Top 10 Shows from Across the World in 2022
From Sung Hwan Kim's solo show at Barakat Contemporary, Seoul, to a retrospective of General Idea at National Gallery of Canada, Ottawa
From Sung Hwan Kim's solo show at Barakat Contemporary, Seoul, to a retrospective of General Idea at National Gallery of Canada, Ottawa
This round-up of exhibitions from around the world toggles between the local and the global. From explorations of specific cultural practices in Mexico and Colombia to large-scale interrogations of individual artists’ oeuvres – Christine Sun Kim’s two-venue show in Canada, for instance, and Yayoi Kusama’s retrospective in Hong Kong – to thematic group shows and an international biennial, here are our 2022 exhibition highlights from beyond the UK, US and Europe.

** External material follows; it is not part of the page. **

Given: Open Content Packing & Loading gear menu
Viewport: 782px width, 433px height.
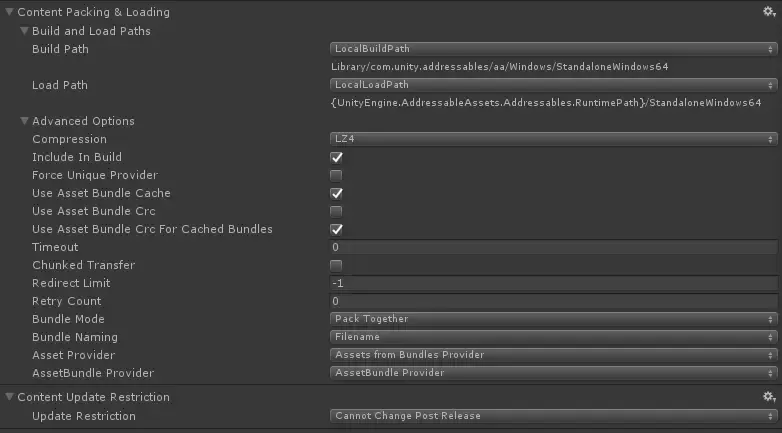Looking at the screenshot, I should click(769, 12).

Busan Biennale: ‘We, On the Rising Wave’
Multiple Venues
Busan, South Korea
The title of this year’s edition of the Busan Biennale, ‘We, on the Rising Wave’, was apt: 2022 has seen South Korea make its mark on the art world stage. In his review for frieze, Park Jaeyong noted that this biennial ‘offers a template for how a large-scale exhibition can retain a focus on local history and identity while accounting for diverse perspectives’, pointing to artists like Lee In-Mi and Kam Min Kyung, who capture and critique the changing urban topography of Busan. Park read Mire Lee’s Landscape with Many Holes: Skins of Yeongdo Sea (2022) as synecdoche for the biennial as a whole: ‘The 40-metre-per-second winds of Typhoon Hinnamnor damaged the work: the structure became minutely slanted, with bigger and looser holes throughout. But the sculpture will not be restored: rather, it has been reconfigured by local conditions to speak a new language.’
Sung Hwan Kim
Barakat Contemporary
Seoul, South Korea
Sung Hwan Kim’s exhibition ‘Night Crazing’ was installed in two of Barakat Contemporary’s gallery spaces, each of which included a key video work. In a critic's guide for frieze, Hayoung Chung was particularly struck by Love Before Bond (2017), a poignant meditation on ethnicity and culture inspired by Sung’s niece, who questioned her Korean-American identity as an adolescent and participated in the film’s voice-over. ‘Overlaid with a narration that includes quotes from the writer and activist James Baldwin,’ Chung observed, ‘the work spins together an ahistorical exploration of aesthetics and otherness.’ Keep an eye out for Sung’s contribution to our forthcoming January/February issue, in which he recounts his own seminal teenage encounter with art.
Yayoi Kusama
M+
Hong Kong
The largest retrospective to date of the Japanese artist’s work outside of her home country, this exhibition, which runs until May 2023, guides viewers through more than 200 paintings, drawings, sculptures, installations and items of archival material. The exhibition, wrote Ophelia Lai in her review for frieze, revealed ‘an artist who has always been preoccupied with the relationship between interior and exterior, connecting the recurring motifs of Kusama’s seven-decade career to her longstanding engagements with themes of self, space and spectacle’. It spans early drawings from Kusama’s teenage years during World War II through her iconic ‘Infinity Nets’ (1959–ongoing) to new commissions for the show. But, as Lai observed, the breadth of the exhibition also invites viewers to look critically at the tensions between the artist’s framing and the work itself: ‘Kusama’s whimsical and wildly popular aesthetic belies the tensions that undergird her practice, the interplay of nature and artifice, seduction and disgust.’
Lonely Vectors
Singapore Art Museum
Singapore
‘Lonely Vectors’ surfaced that which undergirds our world – migratory patterns, infrastructural politics, trade routes – through the work of ten local and international artists. In her review for frieze, Christine Han was struck by the work of Bo Wang, whose sculpture of bright fluorescent lights ringed by living plants critiques the treatment of migrant workers in Singapore (Fountain of Interiors, 2022). They are, she writes, ‘housed in cramped and unsanitary dormitories outfitted with harsh fluorescent lights, in stark contrast to the warmly lit city built on their labour’. The proximity of the museum’s location to the Port of Singapore – the biggest container transhipment centre in the world – lent an interesting slant to the exhibition. That theme was taken up by Singaporean dance company P7:1SMA, who choreographed weekly performances that charted the movements of bodies across space within the architectural framework of the port.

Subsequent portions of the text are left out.